Hacker News new | past | comments | ask | show | jobs | submit login

There were a lot of encoders at the time using this general scheme (a few more values to indicate match length or distances). PKZIP won at the time because it was faster, and PK had the name recognition from his PKARC, which was a superfast implementation of SEA ARC (the dominant archiver on PCs at the time).

PK had to stop working on PKARC because of a C&D request from SEA. He wrote the first algos of PKZIP, which were on par with SEA ARC on compression (and with PKARC on speed), but weren't much better. (And have been deprecated since the 1990 if I'm not mistaken).

Then, the Japanese encoders started to rule the compression ratio (and had comparably reasonable compression times) - LHArc, LZAri, don't remember the rest of the names. LHArc or LHA (don't remember which), had basically the same scheme that PKZIP converged on, except it used adaptive arithmetic coding. PK replaced that with static huffman coding, trading a little compression for a lot of speed, and the format we now know and love as "zlib compression" was born (and quickly took the world by storm, being in a sweet spot of compression and speed).

There's another non-trivial thing that PKZIP had going for it - it put the directory at the end, which meant you could see the list of files in the archive without reading the entire archive! This sounds simple, but back then everyone adopted the tar-style "file header then data" appendable style, which meant that just listing the files inside a 300KB zip file (almost a whole floppy disk!) meant reading that entire floppy (30 seconds at least). PKZIP could do it in about 2 seconds.




> There's another non-trivial thing that PKZIP had going for it - it put the directory at the end, which meant you could see the list of files in the archive without reading the entire archive!

Beginning and the end, which continues to bite us in the ass until today, where we regularly stumble over bugs when one part of a toolchain uses one entry and the rest the other.


The directory is only at the end in the PKZIP, there is additional info before each compressed file, like in TAR. It's actually good to have both, as it allows recovering individual files even when there's a corruption in other files or in the directory.


Yes, it's possible to use the information to recover a corruption.

The problem is, what happens if the two are different?
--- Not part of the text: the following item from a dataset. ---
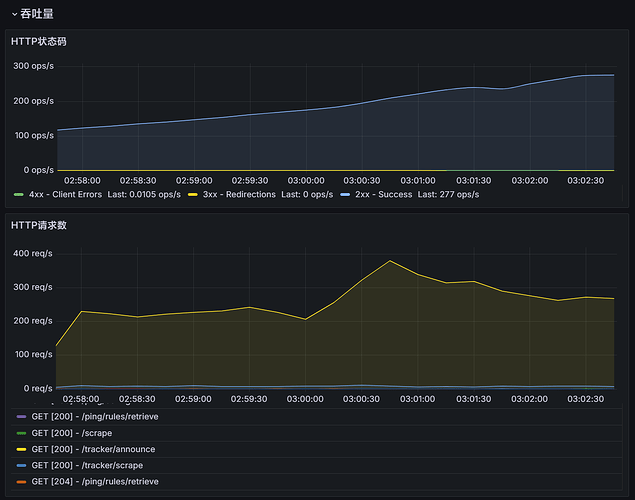Screen dimensions: 635x500
Task: Isolate the 2xx - Success series label
Action: [x=384, y=195]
This can be through accident or maliciously. If one tool uses the first and another uses the second, then you'll end up with different results, and it can be hard to figure out why they are different.

It's like a CD, where audio players interpret the CD different than CD-ROM players. Some anti-copying techniques tried to take advantage of this to produce un-rippable CDs. A problem, however, was that car CD players used CD-ROM drives, so these CDs weren't playable in those cars. (https://en.wikipedia.org/wiki/Compact_Disc_and_DVD_copy_prot... )

Or some HTTP header attacks based on duplicate headers. Let's say there's a firewall which allows only access requests for "Content-Type: text/plain". If the attacker includes the header twice, once as text/plain and the other as image/gif, then the firewall might only check the first while the back-end web server interprets the second. This is a silly example; I couldn't remember the real attacks which take advantage of the same mechanism.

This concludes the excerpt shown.